* [Activity] Your answer should be the complete set of entries, transcribed exactly.

(Pixel coordinate grounding data)
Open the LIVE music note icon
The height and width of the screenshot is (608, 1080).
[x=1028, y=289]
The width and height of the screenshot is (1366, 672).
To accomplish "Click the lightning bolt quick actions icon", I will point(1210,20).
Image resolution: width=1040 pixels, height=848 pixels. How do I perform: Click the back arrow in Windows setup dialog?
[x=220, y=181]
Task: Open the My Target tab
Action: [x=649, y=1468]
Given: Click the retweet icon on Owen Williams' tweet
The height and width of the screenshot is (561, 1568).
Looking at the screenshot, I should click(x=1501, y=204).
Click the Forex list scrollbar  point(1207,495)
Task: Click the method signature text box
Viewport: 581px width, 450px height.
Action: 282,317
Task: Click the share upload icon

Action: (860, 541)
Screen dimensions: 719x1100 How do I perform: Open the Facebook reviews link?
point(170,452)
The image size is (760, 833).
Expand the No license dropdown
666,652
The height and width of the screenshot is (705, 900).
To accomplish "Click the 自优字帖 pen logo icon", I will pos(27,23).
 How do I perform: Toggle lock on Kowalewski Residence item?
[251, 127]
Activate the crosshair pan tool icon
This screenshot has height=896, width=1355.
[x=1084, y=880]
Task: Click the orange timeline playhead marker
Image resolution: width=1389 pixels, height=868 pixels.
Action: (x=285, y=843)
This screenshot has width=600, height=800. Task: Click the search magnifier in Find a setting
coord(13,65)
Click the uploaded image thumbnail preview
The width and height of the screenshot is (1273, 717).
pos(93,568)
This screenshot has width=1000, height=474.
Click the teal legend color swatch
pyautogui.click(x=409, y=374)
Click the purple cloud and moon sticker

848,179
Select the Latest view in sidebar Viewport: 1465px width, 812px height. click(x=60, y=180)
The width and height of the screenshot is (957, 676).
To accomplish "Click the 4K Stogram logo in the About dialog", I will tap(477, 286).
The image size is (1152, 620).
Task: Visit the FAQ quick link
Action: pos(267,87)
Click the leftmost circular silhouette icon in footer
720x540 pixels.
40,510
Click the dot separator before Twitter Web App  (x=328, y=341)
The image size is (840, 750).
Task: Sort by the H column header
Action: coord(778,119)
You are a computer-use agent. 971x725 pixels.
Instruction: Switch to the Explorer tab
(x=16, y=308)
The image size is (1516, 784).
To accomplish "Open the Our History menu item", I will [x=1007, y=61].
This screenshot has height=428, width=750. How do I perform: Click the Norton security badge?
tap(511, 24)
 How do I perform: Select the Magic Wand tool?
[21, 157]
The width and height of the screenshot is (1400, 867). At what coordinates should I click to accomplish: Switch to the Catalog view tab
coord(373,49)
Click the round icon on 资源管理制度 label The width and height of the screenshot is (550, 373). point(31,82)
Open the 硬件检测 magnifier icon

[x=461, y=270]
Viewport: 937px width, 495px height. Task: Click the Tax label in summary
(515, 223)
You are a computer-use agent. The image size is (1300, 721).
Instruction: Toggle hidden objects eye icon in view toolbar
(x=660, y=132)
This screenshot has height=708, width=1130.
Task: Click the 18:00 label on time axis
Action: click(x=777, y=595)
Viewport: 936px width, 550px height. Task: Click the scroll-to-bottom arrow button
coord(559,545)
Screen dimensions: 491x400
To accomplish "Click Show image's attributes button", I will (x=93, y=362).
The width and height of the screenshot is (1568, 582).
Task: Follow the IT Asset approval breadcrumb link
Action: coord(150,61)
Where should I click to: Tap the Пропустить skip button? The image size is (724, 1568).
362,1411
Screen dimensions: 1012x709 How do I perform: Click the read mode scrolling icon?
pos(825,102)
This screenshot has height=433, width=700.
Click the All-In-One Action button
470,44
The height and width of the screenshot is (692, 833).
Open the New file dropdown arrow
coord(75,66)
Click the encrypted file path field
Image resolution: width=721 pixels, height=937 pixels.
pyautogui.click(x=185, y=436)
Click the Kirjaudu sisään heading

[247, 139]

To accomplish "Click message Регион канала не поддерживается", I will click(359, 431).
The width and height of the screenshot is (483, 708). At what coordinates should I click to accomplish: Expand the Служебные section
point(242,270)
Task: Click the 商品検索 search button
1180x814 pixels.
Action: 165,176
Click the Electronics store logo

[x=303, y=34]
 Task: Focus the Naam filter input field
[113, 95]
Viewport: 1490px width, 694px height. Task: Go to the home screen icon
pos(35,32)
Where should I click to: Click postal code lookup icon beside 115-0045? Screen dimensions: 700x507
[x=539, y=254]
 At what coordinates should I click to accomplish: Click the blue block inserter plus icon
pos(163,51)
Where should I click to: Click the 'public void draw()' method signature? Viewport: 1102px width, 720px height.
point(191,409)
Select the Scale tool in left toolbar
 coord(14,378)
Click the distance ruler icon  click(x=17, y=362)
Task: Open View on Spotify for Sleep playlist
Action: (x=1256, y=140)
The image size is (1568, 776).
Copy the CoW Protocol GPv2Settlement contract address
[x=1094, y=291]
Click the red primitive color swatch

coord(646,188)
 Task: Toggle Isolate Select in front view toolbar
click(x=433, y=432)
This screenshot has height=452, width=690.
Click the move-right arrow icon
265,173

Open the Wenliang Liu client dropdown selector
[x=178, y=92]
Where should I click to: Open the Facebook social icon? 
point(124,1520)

* [Output for this exercise]
Open the LIVE music note icon
The height and width of the screenshot is (608, 1080).
[x=1028, y=289]
The width and height of the screenshot is (1366, 672).
To accomplish "Click the lightning bolt quick actions icon", I will point(1210,20).
Image resolution: width=1040 pixels, height=848 pixels. How do I perform: Click the back arrow in Windows setup dialog?
[x=220, y=181]
Task: Open the My Target tab
Action: [x=649, y=1468]
Given: Click the retweet icon on Owen Williams' tweet
The height and width of the screenshot is (561, 1568).
Looking at the screenshot, I should click(x=1501, y=204).
Click the Forex list scrollbar  point(1207,495)
Task: Click the method signature text box
Viewport: 581px width, 450px height.
Action: 282,317
Task: Click the share upload icon

Action: (860, 541)
Screen dimensions: 719x1100 How do I perform: Open the Facebook reviews link?
point(170,452)
The image size is (760, 833).
Expand the No license dropdown
666,652
The height and width of the screenshot is (705, 900).
To accomplish "Click the 自优字帖 pen logo icon", I will pos(27,23).
 How do I perform: Toggle lock on Kowalewski Residence item?
[251, 127]
Activate the crosshair pan tool icon
This screenshot has height=896, width=1355.
[x=1084, y=880]
Task: Click the orange timeline playhead marker
Image resolution: width=1389 pixels, height=868 pixels.
Action: (x=285, y=843)
This screenshot has width=600, height=800. Task: Click the search magnifier in Find a setting
coord(13,65)
Click the uploaded image thumbnail preview
The width and height of the screenshot is (1273, 717).
pos(93,568)
This screenshot has width=1000, height=474.
Click the teal legend color swatch
pyautogui.click(x=409, y=374)
Click the purple cloud and moon sticker

848,179
Select the Latest view in sidebar Viewport: 1465px width, 812px height. click(x=60, y=180)
The width and height of the screenshot is (957, 676).
To accomplish "Click the 4K Stogram logo in the About dialog", I will tap(477, 286).
The image size is (1152, 620).
Task: Visit the FAQ quick link
Action: pos(267,87)
Click the leftmost circular silhouette icon in footer
720x540 pixels.
40,510
Click the dot separator before Twitter Web App  (x=328, y=341)
The image size is (840, 750).
Task: Sort by the H column header
Action: coord(778,119)
You are a computer-use agent. 971x725 pixels.
Instruction: Switch to the Explorer tab
(x=16, y=308)
The image size is (1516, 784).
To accomplish "Open the Our History menu item", I will [x=1007, y=61].
This screenshot has height=428, width=750. How do I perform: Click the Norton security badge?
tap(511, 24)
 How do I perform: Select the Magic Wand tool?
[21, 157]
The width and height of the screenshot is (1400, 867). At what coordinates should I click to accomplish: Switch to the Catalog view tab
coord(373,49)
Click the round icon on 资源管理制度 label The width and height of the screenshot is (550, 373). point(31,82)
Open the 硬件检测 magnifier icon

[x=461, y=270]
Viewport: 937px width, 495px height. Task: Click the Tax label in summary
(515, 223)
You are a computer-use agent. The image size is (1300, 721).
Instruction: Toggle hidden objects eye icon in view toolbar
(x=660, y=132)
This screenshot has height=708, width=1130.
Task: Click the 18:00 label on time axis
Action: click(x=777, y=595)
Viewport: 936px width, 550px height. Task: Click the scroll-to-bottom arrow button
coord(559,545)
Screen dimensions: 491x400
To accomplish "Click Show image's attributes button", I will (x=93, y=362).
The width and height of the screenshot is (1568, 582).
Task: Follow the IT Asset approval breadcrumb link
Action: coord(150,61)
Where should I click to: Tap the Пропустить skip button? The image size is (724, 1568).
362,1411
Screen dimensions: 1012x709 How do I perform: Click the read mode scrolling icon?
pos(825,102)
This screenshot has height=433, width=700.
Click the All-In-One Action button
470,44
The height and width of the screenshot is (692, 833).
Open the New file dropdown arrow
coord(75,66)
Click the encrypted file path field
Image resolution: width=721 pixels, height=937 pixels.
pyautogui.click(x=185, y=436)
Click the Kirjaudu sisään heading

[247, 139]

To accomplish "Click message Регион канала не поддерживается", I will click(359, 431).
The width and height of the screenshot is (483, 708). At what coordinates should I click to accomplish: Expand the Служебные section
point(242,270)
Task: Click the 商品検索 search button
1180x814 pixels.
Action: 165,176
Click the Electronics store logo

[x=303, y=34]
 Task: Focus the Naam filter input field
[113, 95]
Viewport: 1490px width, 694px height. Task: Go to the home screen icon
pos(35,32)
Where should I click to: Click postal code lookup icon beside 115-0045? Screen dimensions: 700x507
[x=539, y=254]
 At what coordinates should I click to accomplish: Click the blue block inserter plus icon
pos(163,51)
Where should I click to: Click the 'public void draw()' method signature? Viewport: 1102px width, 720px height.
point(191,409)
Select the Scale tool in left toolbar
 coord(14,378)
Click the distance ruler icon  click(x=17, y=362)
Task: Open View on Spotify for Sleep playlist
Action: (x=1256, y=140)
The image size is (1568, 776).
Copy the CoW Protocol GPv2Settlement contract address
[x=1094, y=291]
Click the red primitive color swatch

coord(646,188)
 Task: Toggle Isolate Select in front view toolbar
click(x=433, y=432)
This screenshot has height=452, width=690.
Click the move-right arrow icon
265,173

Open the Wenliang Liu client dropdown selector
[x=178, y=92]
Where should I click to: Open the Facebook social icon? 
point(124,1520)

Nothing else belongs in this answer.